“POTATOES & VEGETABLES” is the kind of cookbook that proves for sure big things can come in small packages. As a matter of fact, if you are interested in specializing in a particular kind of cookbook but space is at a premium, small cookbooks might be the answer. Little cookbooks come in many sizes and shapes and cover a multitude of cooking topics!
Pint-size cookbooks (not including paperbacks) have actually been around for a very long time, so the concept isn’t new. One of the oldest “sets” of small cookbooks in my personal collection is a series of 365 recipes –“365 Tasty Dishes”, “365 Dinner Dishes”, and “365 Foreign Dishes” (there may have been more than three books to the series but three are all that I have ever found. These were published between 1903 and 1908 by George W. Jacobs & Company and do not credit a particular author. (Another interesting thing about them is that the idea of 365 recipes in one cookbook has come and gone a few times, too).
Another old set of small cookbooks that I have are a small boxed set by Helen Evans Brown, first published in 1950. There’s a Chafing Dish Book, Patio Cook Book and A Book of Appetizers. The three little books came in a green box.
Some cookbook researchers think these little cookbooks were a forerunner of the free pamphlets and booklets that we now pay several dollars for. When I was a child in the early 1950s, these booklets were generally advertised on the backs of boxes of cocoa or baking soda, corn starch or oatmeal. You could get one completely free of charge by sending in a post card with your name and address on it. Post cards were a penny—so, if I had ten cents I could get ten post cards and end up with ten recipe booklets. I guess you could tell which way the wind was blowing even when I was a little girl. By the time I reached my ‘teens, I already had a cardboard box full of those booklets and pamphlets. One such booklet is an early Watkins Cook Book published in 1925 (presumably, you have to use all Watkins products for the recipes to come out exactly right) while another small book was one written by Ida Bailey Allen in 1927, which expounded the uses of Karo Syrup, Argo or Kingsford’s Cornstarch and Mazola corn oil. (I was surprised to discover that Mazola corn oil has been around so long!)
I have several small spiral bound cookbooks by Ruth Chier Rosen and Ruth and Richard Rosen; there is one called “The Chefs’ Tour/a visit into foreign kitchens”, another called “Tooth Sweet”, one called “Cyrano de Casserole” and yet another called “A Tomato Well Dressed/the Art of Salad Making”. These were published by Handy Aid Books by Richards Rosen Associates so I assume this was a family enterprise. (I discovered, on the back covers, additional titles of “Epicurean Guide”, “Terrace Chef” “A Guide to Pink Elephants” and “The Big Spread”! These little books, published in the 1950s, measure a mere 3 1/2×5”- are cute as the dickens, nicely indexed, and filled with great recipes!)

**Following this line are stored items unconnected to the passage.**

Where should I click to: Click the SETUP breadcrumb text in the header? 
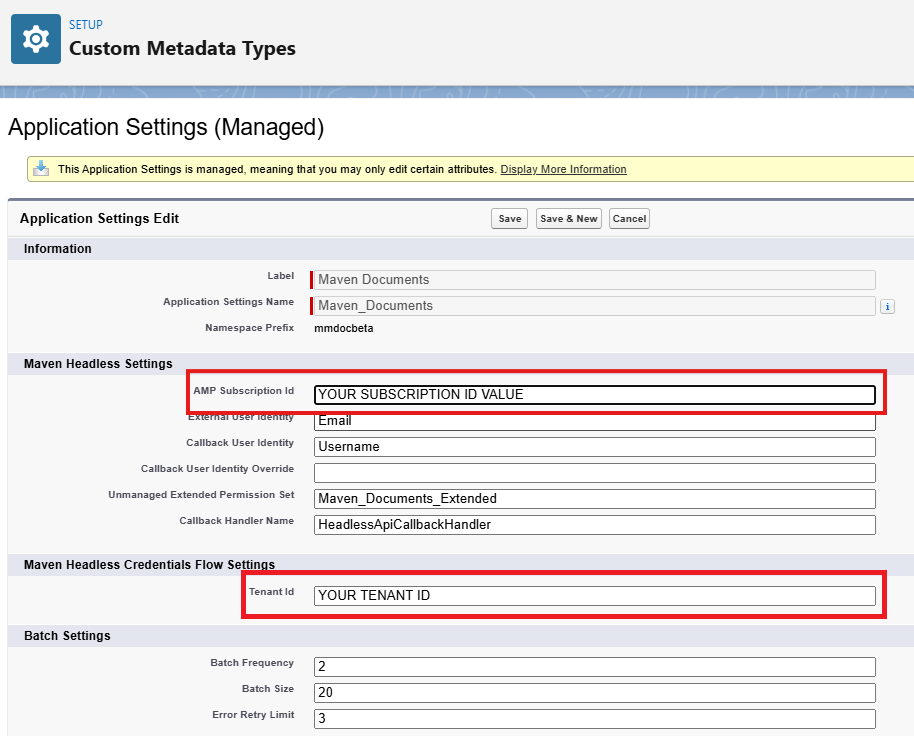pos(86,25)
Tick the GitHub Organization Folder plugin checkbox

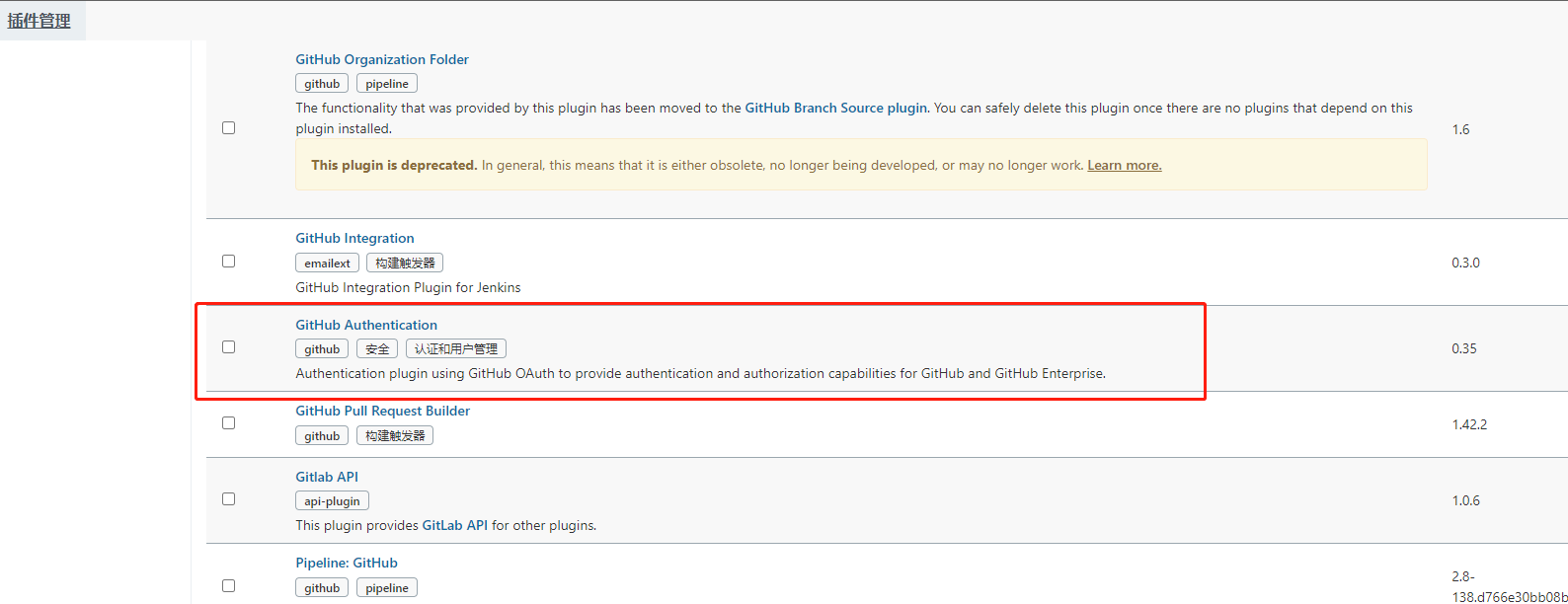228,128
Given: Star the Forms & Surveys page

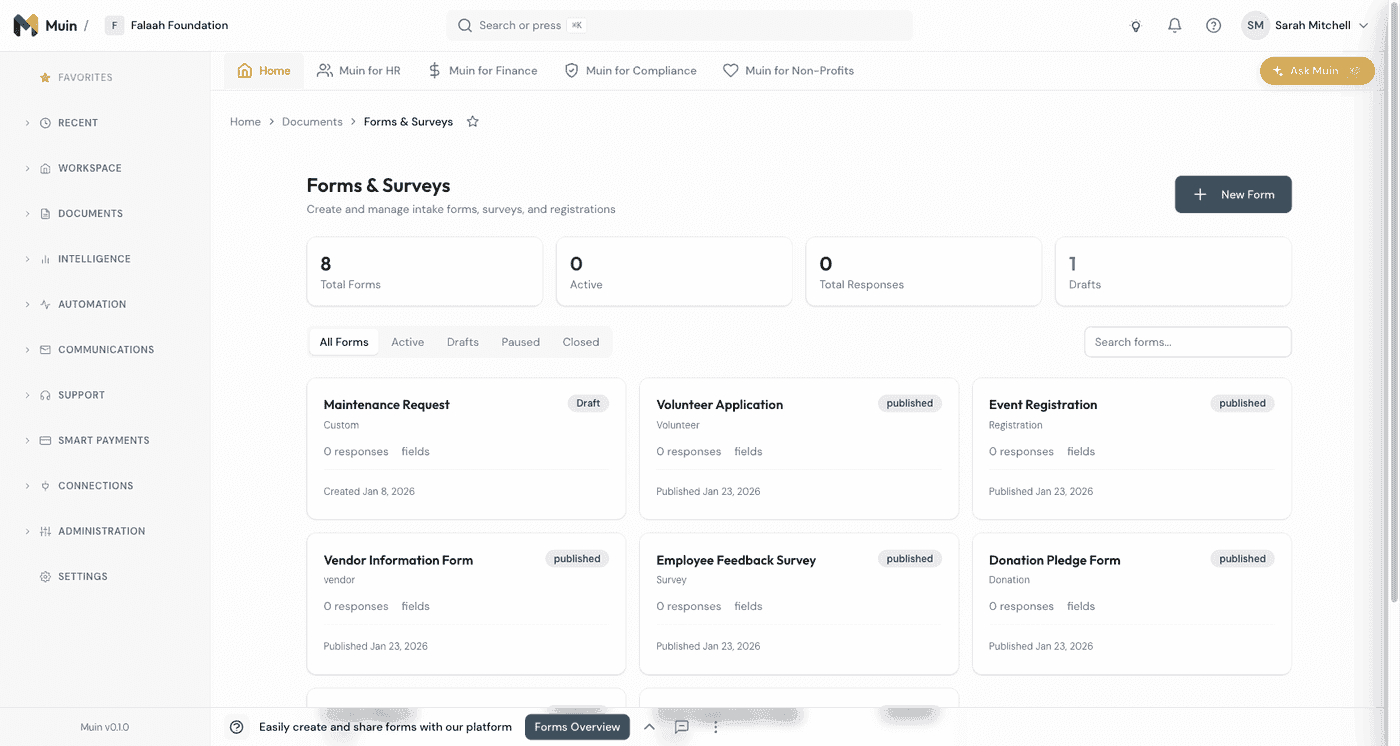Looking at the screenshot, I should (x=473, y=122).

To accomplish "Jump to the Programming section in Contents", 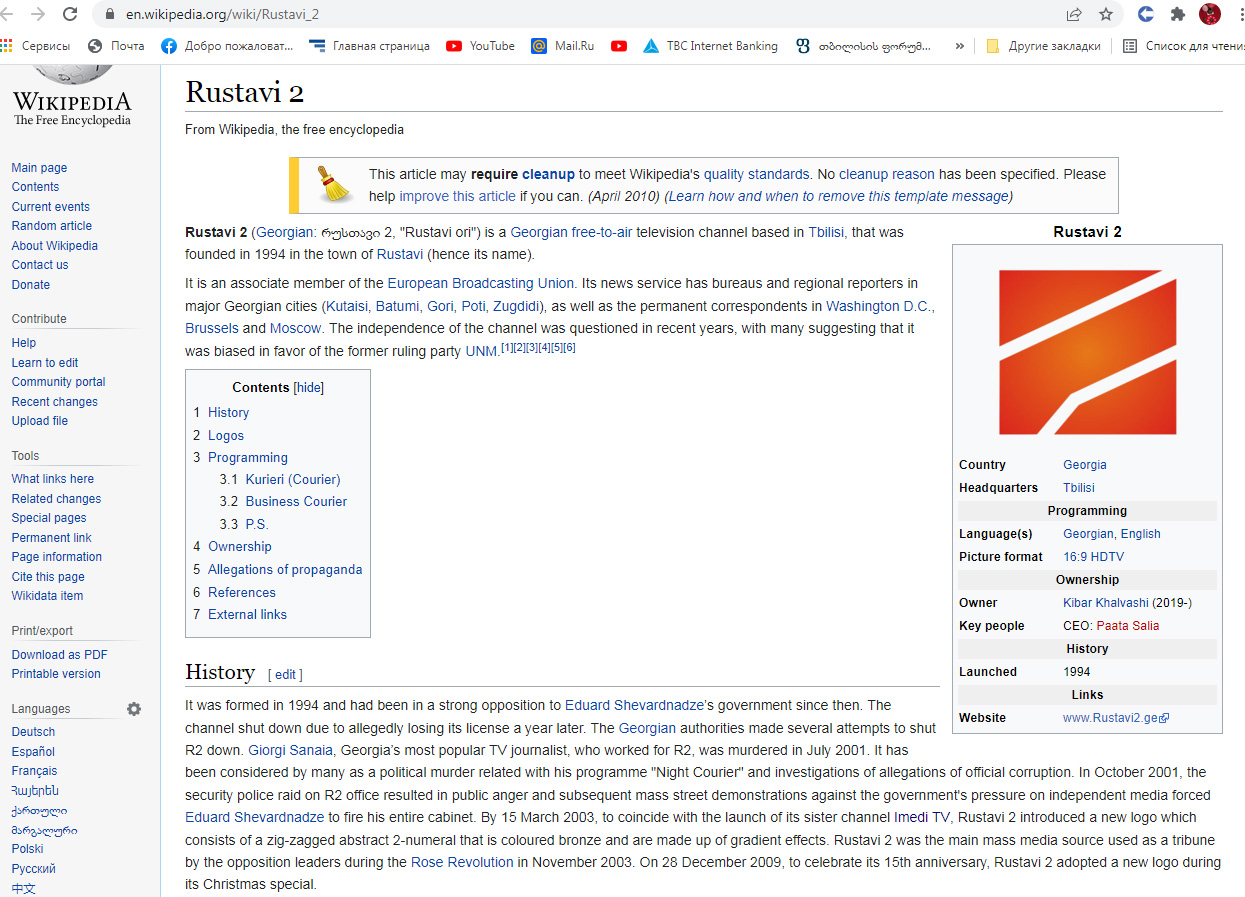I will pos(247,458).
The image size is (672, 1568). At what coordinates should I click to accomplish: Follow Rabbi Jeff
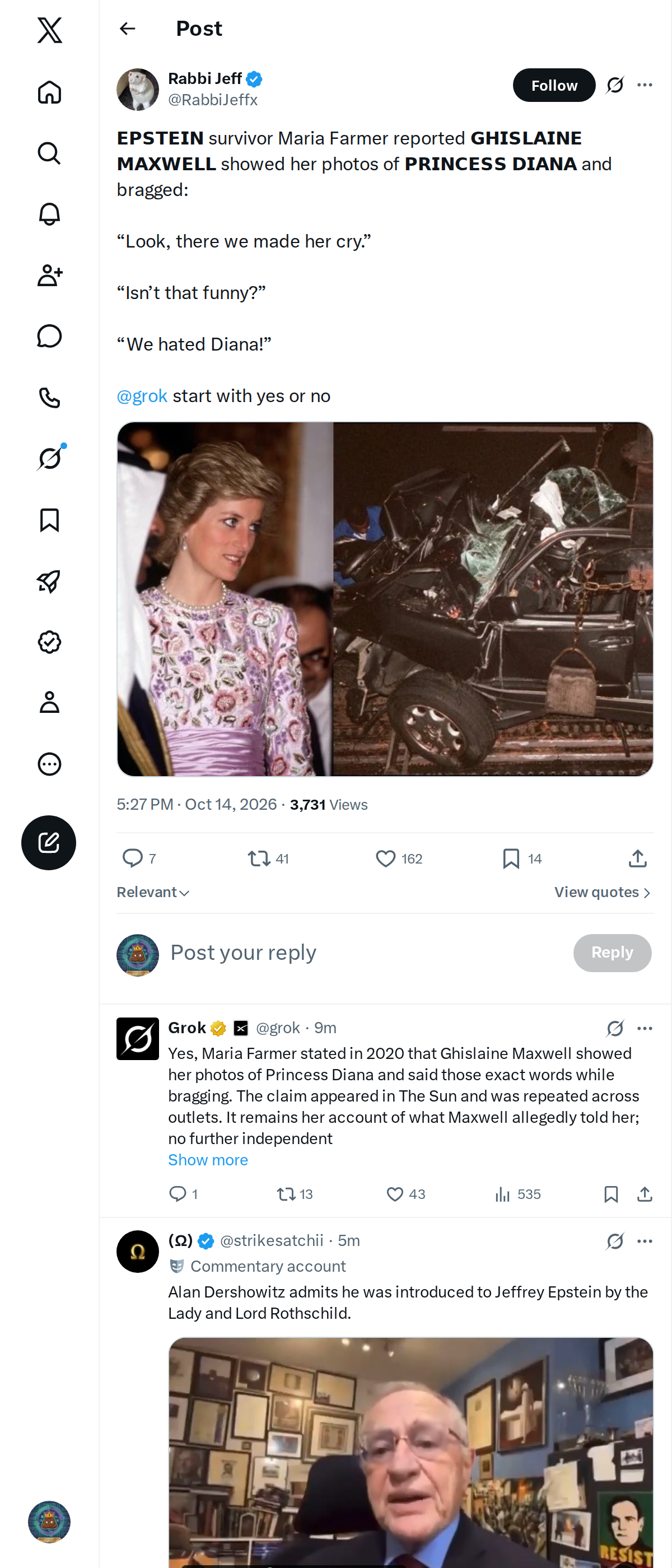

Some of my other wee favorites include “Make Mine Vanilla” by Lee Edwards Benning and – my all-time favorite little cookbook, “Favorite Fruitcakes” by Moira Hodgson which I have written about previously in the CCE.
More recently, even Mary Engelbreit has published some of these pint-size cookbooks. Tiny cookbooks are usually reasonably priced and make nice little gifts (or even stocking stuffers), when you want to give someone something but not spend a whole lot of money. Often, you can find some of these little books near the cash register of your favorite bookstore or Hallmark card shop. They can also be found in some gourmet shops.
“POTATOES & VEGETABLES” might be small in size (actually measures only 4”x5”—but, it’s almost 2 inches thick and contains a whopping 240 recipes with beautiful full-color illustrations of each recipe (I love knowing what the dish ought to look like when it’s finished, don’t you?). Unquestionably, we are a society where visual impact is vitally important to us. If you look at a recipe and the illustration that goes with it looks like something the dog dragged around the back yard, how inclined would you be to give it a try?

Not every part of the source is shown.